Low volume, high part is exactly what makes it more reasonable to be a chiplet design.
Instead of designing and entirely new, huge chip (which would warrant yield issues), you can just worry about the IO Die, the only new part, and reuse the existing CCDs that are already cheap since they're used in the desktop Ryzens and Epycs.
If AMD could run 8000MTs on a chiplet based IMC then surely 9000 series would have gotten a better IMC, only on monolithic designs can they increase the memory speed by so much compared to chiplet CPU's
 
If AMD could run 8000MTs on a chiplet based IMC
It's LPDDR5, which has higher latencies. It's also a totally new IOD not used in any product before it.
then surely 9000 series would have gotten a better IMC
They could, but instead they just reused the same IOD from Zen 4. 0 cost for then on that front because they don't really give much of a crap to invest that much on Ryzen desktop.
only on monolithic designs can they increase the memory speed by so much compared to chiplet CPU's
Not really, it's just a matter of doing a proper IO Die that can handle such speeds. Strix Halo's IOD is likely going to be made on a better node process than Zen4/5.
This at least could give us some hope that Zen 6's IOD might be improved as well.
 
Is it chiplet design? If so, they have always had high idle power consumption so far.

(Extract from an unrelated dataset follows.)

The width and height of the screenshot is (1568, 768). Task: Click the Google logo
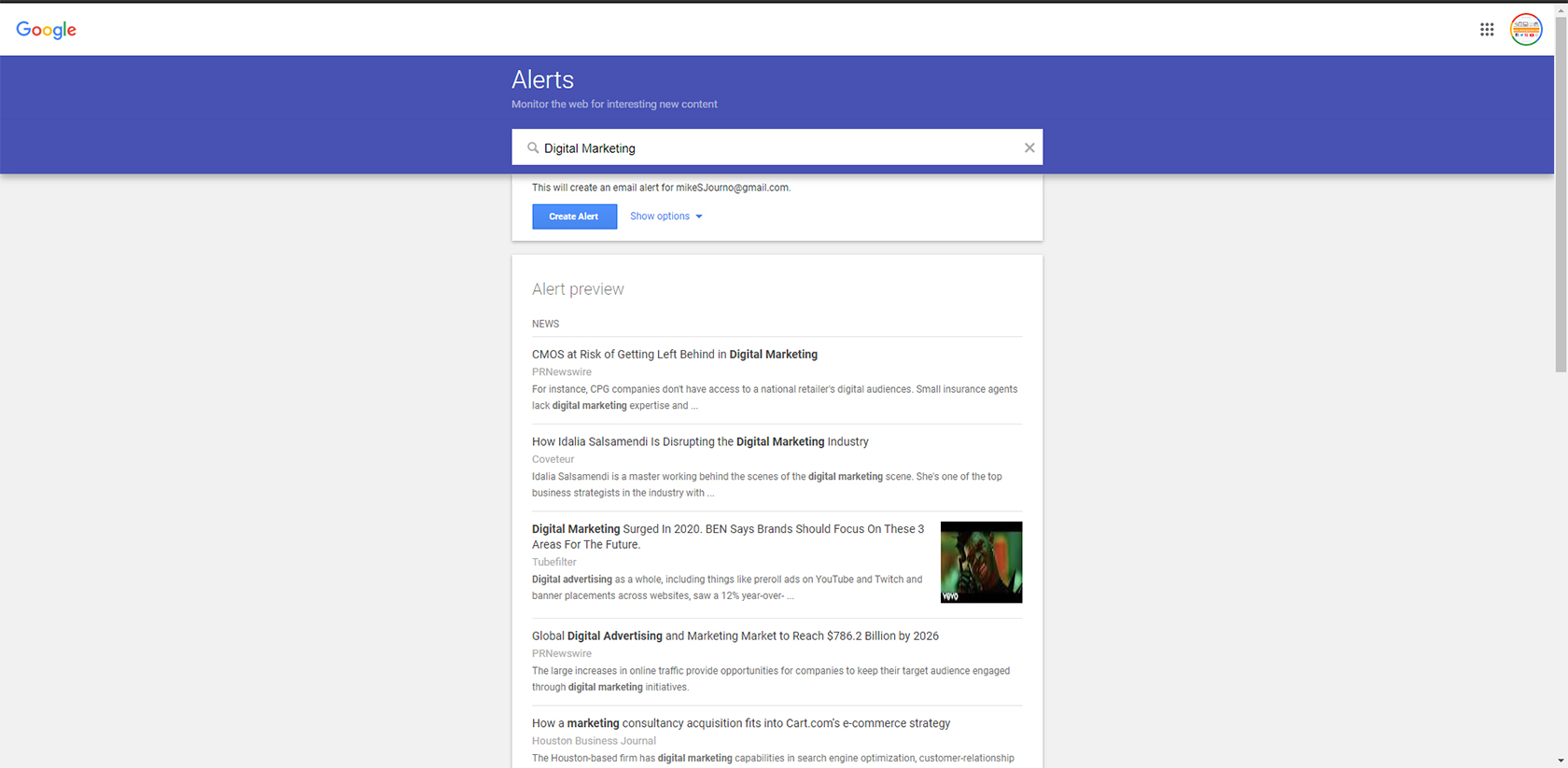[46, 30]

I believe it's a chiplet modular design but not like desktop chiplets with high power consumption but tiles like the 7900xt with a much more efficient interconnect. Time will tell.

Do you mean dragon range? There are a few OLED laptops without GPU using H chips from AMD.

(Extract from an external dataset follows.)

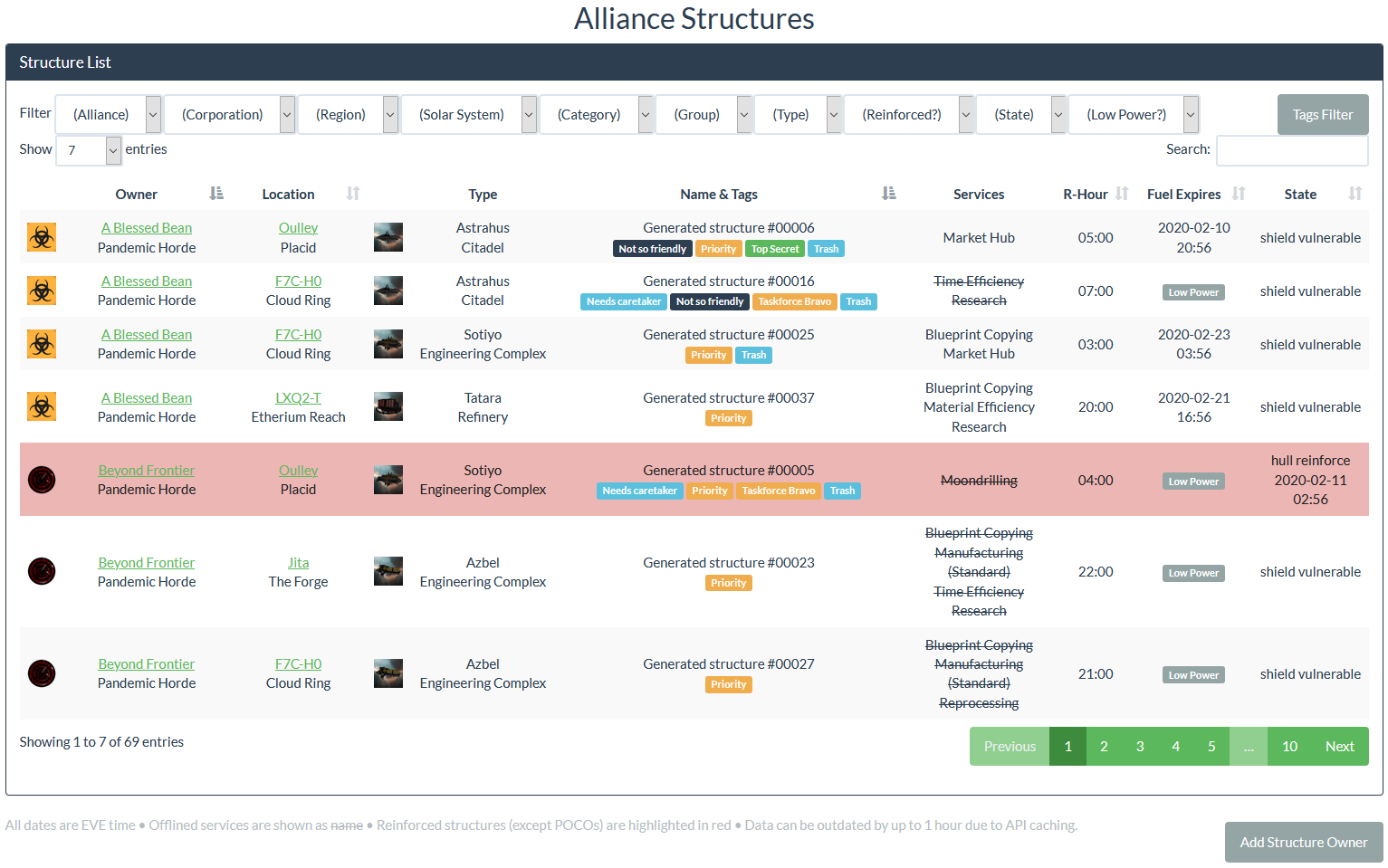1388x868 pixels.
Task: Click the Add Structure Owner button
Action: [1303, 842]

No, I mean Phoenix which is monolithic with a bigger GPU like other mobile chips - it's a traditional mobile chip with a high power limit. Sure there are some designs here and there but they are very rare.
 
If you have different tests with Strix Halo right now, please share it. ;)
Yeah, there aren’t any, but it’s such an odd leak, to run a bench using the worst possible part of the SOC to do it. It’s not even the usual geekbench trip. My guess is that SH will not be the best at anything, but it’s probably going to make for a great all-in-one solution in the right applications.
 
Yeah, there aren’t any, but it’s such an odd leak, to run a bench using the worst possible part of the SOC to do it. It’s not even the usual geekbench trip. My guess is that SH will not be the best at anything, but it’s probably going to make for a great all-in-one solution in the right applications.
It'll have unified memory with a reasonable pool size (up to 96 or 128GB, I guess) and okay-ish bandwidth, this would make it a nice machine to run 70b+ LLMs (as long as you can get your stuff working with ROCm).